# Blinds



## hendrickx (Dec 12, 2006)

if possible should you have more then one blind set up on a field?
or is one plenty


----------



## Bgunit68 (Dec 26, 2006)

I don't really think you would need more than one. We have tried different spots on this one farm and always end up back at the original. This weekend we went to some property that only my buddy and I have permission to hunt. It is miles of rolling cut corn and alfalfa. We set up in the upper corner of one of theses fields. There is a very large hill about 500 yards in front of us. That just so happens to be the center of their fly way. You hit that FoxPro and the come in screaming.
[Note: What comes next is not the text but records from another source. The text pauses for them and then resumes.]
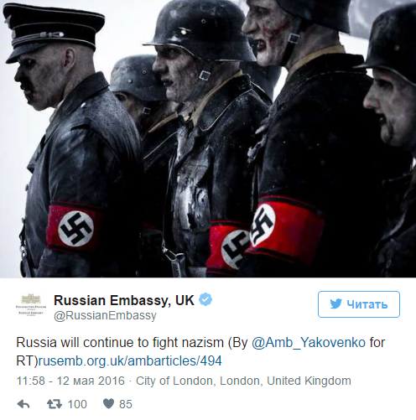Open the Russian Embassy, UK profile name
Image resolution: width=416 pixels, height=420 pixels.
(x=124, y=300)
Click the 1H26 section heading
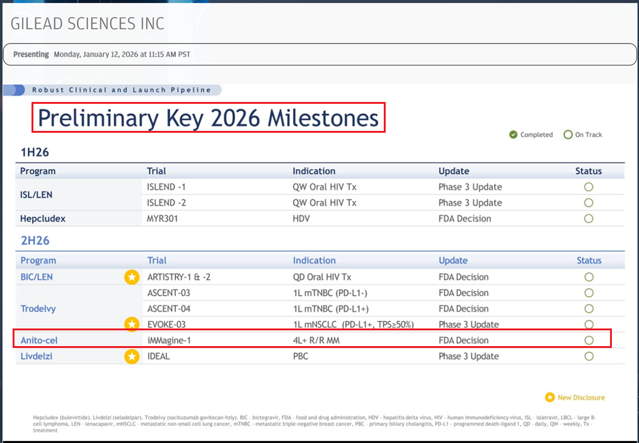 (x=35, y=152)
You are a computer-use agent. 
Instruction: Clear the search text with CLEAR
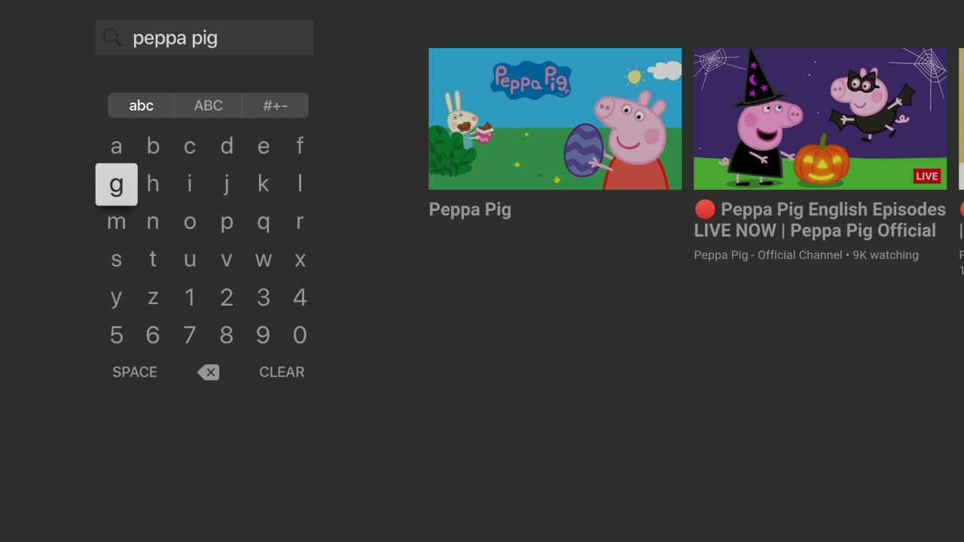[282, 372]
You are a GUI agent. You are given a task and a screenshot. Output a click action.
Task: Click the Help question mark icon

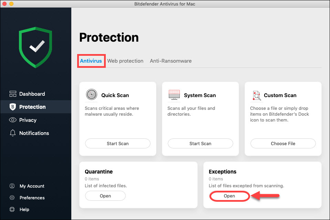[13, 209]
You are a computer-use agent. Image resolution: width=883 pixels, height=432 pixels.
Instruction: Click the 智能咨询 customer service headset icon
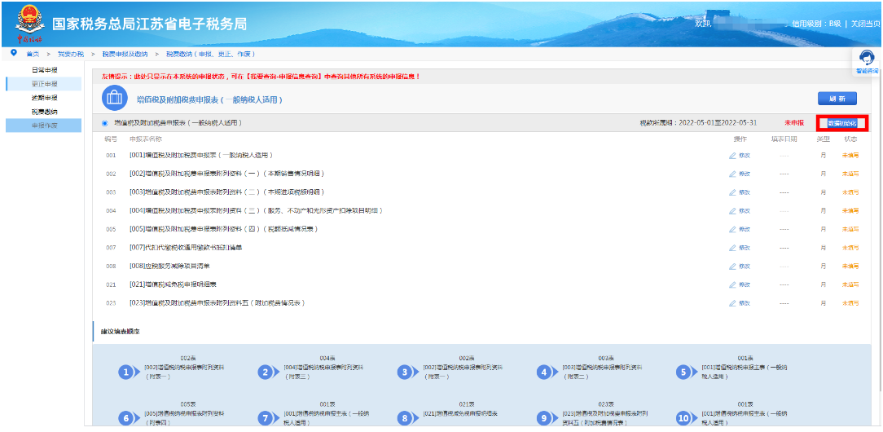[x=868, y=59]
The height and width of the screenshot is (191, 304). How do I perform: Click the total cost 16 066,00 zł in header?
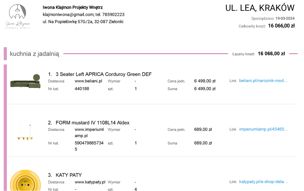coord(281,26)
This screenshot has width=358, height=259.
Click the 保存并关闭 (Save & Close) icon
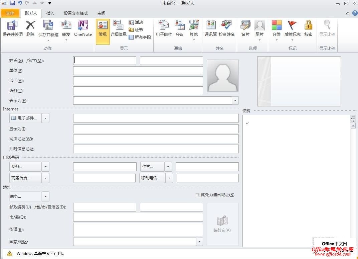[12, 30]
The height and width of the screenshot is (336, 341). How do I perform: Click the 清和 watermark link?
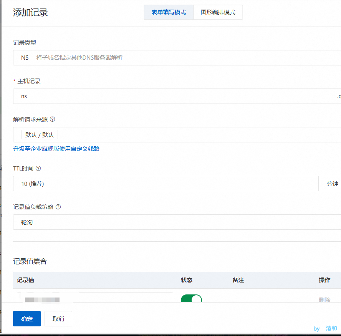tap(331, 328)
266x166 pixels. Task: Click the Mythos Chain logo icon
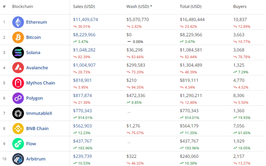pyautogui.click(x=18, y=83)
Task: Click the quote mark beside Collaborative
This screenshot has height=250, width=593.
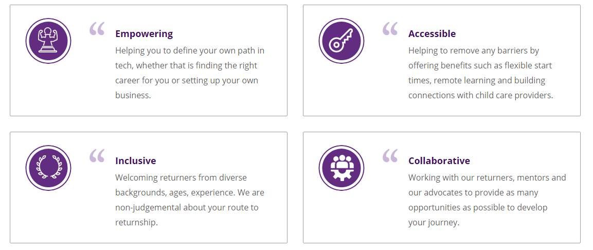Action: (390, 156)
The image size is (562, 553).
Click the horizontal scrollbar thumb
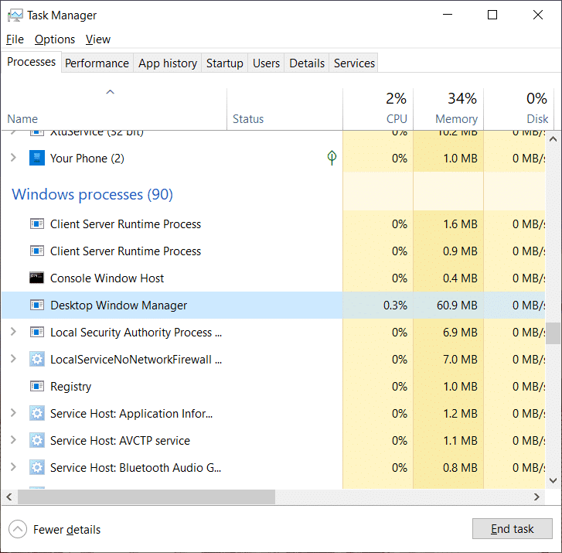[x=147, y=497]
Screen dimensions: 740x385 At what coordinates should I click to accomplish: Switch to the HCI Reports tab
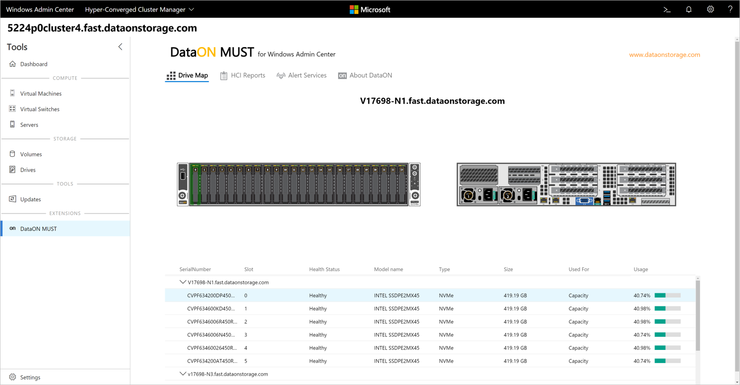(243, 76)
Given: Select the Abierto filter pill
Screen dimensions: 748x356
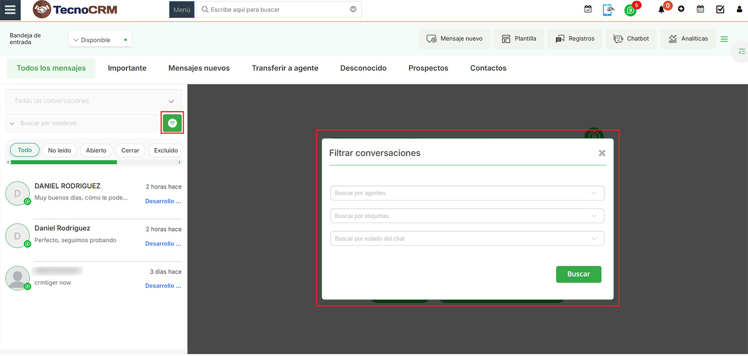Looking at the screenshot, I should click(x=96, y=150).
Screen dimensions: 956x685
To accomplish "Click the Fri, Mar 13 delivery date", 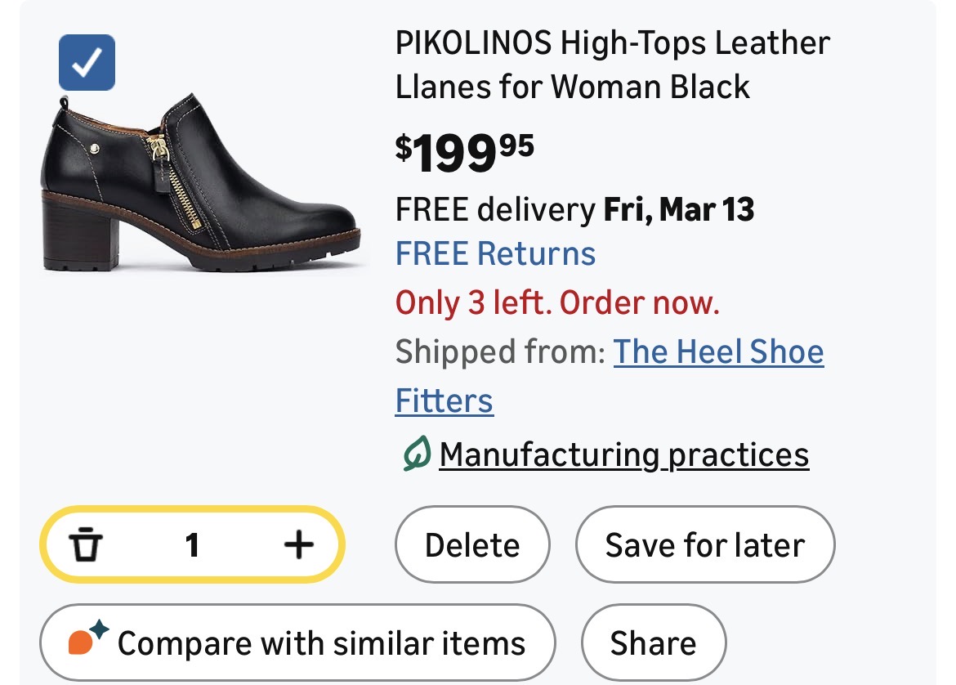I will pos(678,210).
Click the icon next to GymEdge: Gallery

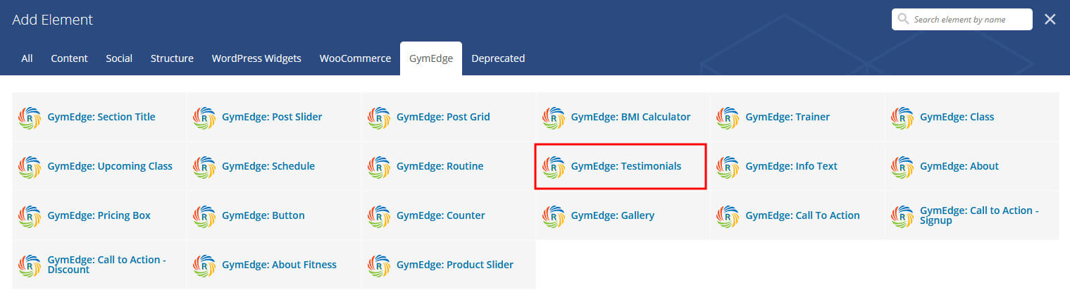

It's a perfect set up because we are at the top of a smaller Hill set up in a hedgerow. We cleared out a spot added some pine branches and sit on two fold up chairs in our blind. We put our 10 decoys out then use dead ones propped up. We went out for 5 hours on Saturday and the 2 of us shot 28 crows on Sunday we could only get out for an hour and a half. We shot 15. What was really great we shot at 44 crows all weekend and we killed 43. We only missed one crow on Saturday. It is by far our best set up. I didn't bring my camera over the weekend but I have pics next weekend. I have already ordered the MoJo Crow and another decoy with wings that spin in the wind.


----------